揮発性基底関数(VBS)のさらなる精度向上のため、オリゴマー生成を考慮したモデルが検討されるようになった1)。オリゴマー化の速度やSOAの質量スペクトルに高質量数の成分が占める割合を調べるため、スモッグチャンバー実験で生成したSOAをエアロゾル質量分析計(AMS)によって分析した。α-ピネン、イソプレン、トルエン、1,3,5-トリメチルベンゼン(TMB)の光酸化をNOx存在下で調べた。α-ピネンおよびイソプレンのオゾン分解も調べた。AMSの捕集管にステンレス管を用いた。AMSによってm/z = 10~675の領域で測定した有機エアロゾル(OA)の質量スペクトルを7つの質量数領域に分け各領域の全信号強度の時間変化を調べた。いずれの実験でも質量数500以下の領域にOAの生成に伴う信号の増加が見られた。オリゴマーは核形成から1時間以内に生成した。オリゴマーの生成後には、全OAの信号に占める各質量領域の信号の寄与率の時間変化はなかった。次に、OAの質量スペクトルのうちm1よりも高い質量数の信号が全OAの信号に占める割合(φ)を評価した:

φ = OA (m/z > m1)/OA(total)
m1 = n mC (OM/OC)

ここでnはSOA前駆物質の炭素数、mCは炭素の原子量、OM/OCはAMSで測定された有機物有機炭素比を表す。α-ピネン、イソプレン、トルエン、およびTMBのm1は、それぞれ217、147、180、および204と決定された。m1よりも高い質量数ではモノマー由来の信号の寄与が小さいとみなした。AMSの電子イオン化によって測定される信号は有機物の親イオンによる信号だけでなく分解イオンによる信号も含む。φはSOAに占めるオリゴマーの比率の指標であり、オリゴマーの比率の絶対値でないことに注意が必要である。同じ前駆物質から生成したSOAのφは粒子濃度が増加するほど減少した(Fig. 1)。この結果は高濃度であるほどオリゴマーを形成しにくいことを示している。10~100 μg m-3の濃度領域で比較するとφはトルエン由来SOAの場合に一番高く、α-ピネン由来SOAの場合に一番低かった。酸化方法(光酸化またはオゾン酸化)による違いはなかった。
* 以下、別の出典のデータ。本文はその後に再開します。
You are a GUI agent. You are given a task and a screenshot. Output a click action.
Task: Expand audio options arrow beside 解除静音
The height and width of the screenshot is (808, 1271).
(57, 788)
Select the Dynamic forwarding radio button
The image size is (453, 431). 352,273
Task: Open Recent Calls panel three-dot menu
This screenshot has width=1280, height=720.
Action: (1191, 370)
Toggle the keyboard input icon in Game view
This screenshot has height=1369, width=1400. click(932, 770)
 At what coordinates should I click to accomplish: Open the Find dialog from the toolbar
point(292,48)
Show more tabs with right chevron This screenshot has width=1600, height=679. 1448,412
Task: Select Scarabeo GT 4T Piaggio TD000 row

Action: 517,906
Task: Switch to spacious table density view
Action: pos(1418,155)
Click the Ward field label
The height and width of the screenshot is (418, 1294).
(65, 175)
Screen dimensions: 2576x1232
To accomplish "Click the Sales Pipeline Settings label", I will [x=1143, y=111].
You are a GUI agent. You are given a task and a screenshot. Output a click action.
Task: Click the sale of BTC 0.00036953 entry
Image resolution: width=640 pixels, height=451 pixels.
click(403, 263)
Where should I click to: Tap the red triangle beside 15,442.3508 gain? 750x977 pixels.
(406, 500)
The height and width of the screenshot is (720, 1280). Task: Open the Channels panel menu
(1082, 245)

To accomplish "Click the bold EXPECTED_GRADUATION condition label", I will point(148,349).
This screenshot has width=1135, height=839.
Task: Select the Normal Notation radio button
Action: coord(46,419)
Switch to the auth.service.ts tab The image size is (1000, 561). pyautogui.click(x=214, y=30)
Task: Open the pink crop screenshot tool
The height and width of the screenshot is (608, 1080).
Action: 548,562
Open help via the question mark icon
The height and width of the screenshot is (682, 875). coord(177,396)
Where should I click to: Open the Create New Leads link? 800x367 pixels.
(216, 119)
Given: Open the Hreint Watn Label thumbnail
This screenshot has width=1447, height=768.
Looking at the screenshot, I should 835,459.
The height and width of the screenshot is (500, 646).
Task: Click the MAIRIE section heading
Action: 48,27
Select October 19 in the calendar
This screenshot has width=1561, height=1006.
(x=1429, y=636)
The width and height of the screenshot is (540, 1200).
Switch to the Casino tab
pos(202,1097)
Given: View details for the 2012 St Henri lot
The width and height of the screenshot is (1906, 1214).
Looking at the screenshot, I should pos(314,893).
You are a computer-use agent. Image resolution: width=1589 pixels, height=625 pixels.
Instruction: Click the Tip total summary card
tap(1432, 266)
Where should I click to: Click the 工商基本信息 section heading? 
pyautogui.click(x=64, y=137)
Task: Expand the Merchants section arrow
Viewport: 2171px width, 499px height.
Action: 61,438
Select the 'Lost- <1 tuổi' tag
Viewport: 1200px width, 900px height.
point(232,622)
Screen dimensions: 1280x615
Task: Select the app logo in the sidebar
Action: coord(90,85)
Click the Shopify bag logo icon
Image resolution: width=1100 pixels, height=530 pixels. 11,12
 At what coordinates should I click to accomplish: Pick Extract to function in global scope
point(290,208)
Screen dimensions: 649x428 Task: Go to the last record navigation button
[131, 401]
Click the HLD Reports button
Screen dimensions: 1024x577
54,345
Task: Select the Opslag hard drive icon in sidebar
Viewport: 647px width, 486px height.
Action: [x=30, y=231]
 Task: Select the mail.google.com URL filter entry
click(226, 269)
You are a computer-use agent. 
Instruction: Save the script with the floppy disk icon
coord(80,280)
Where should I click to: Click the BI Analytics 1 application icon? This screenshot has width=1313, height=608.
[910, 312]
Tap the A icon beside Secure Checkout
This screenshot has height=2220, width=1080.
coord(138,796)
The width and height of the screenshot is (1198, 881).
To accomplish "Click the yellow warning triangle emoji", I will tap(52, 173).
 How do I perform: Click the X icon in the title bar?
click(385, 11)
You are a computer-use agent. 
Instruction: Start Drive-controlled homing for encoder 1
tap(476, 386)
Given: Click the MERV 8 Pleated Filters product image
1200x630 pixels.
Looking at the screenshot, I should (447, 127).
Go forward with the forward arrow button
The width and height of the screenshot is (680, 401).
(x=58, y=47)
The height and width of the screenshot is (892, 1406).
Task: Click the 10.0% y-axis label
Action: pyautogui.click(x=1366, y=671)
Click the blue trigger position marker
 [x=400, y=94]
【謝辞】本研究は文部科学省の科学研究費補助金(No. 25340021, FY2013-2015)および国立環境研究所の分野横断型研究(No. 1214AO001, FY2012-2014)によって支援された。
【参考文献】1) Trump and Donahue, Oligomer formation within secondary organic aerosol: equilibrium and dynamic considerations. Atmos. Chem. Phys. Discuss., 13, 24605-24634 (2013).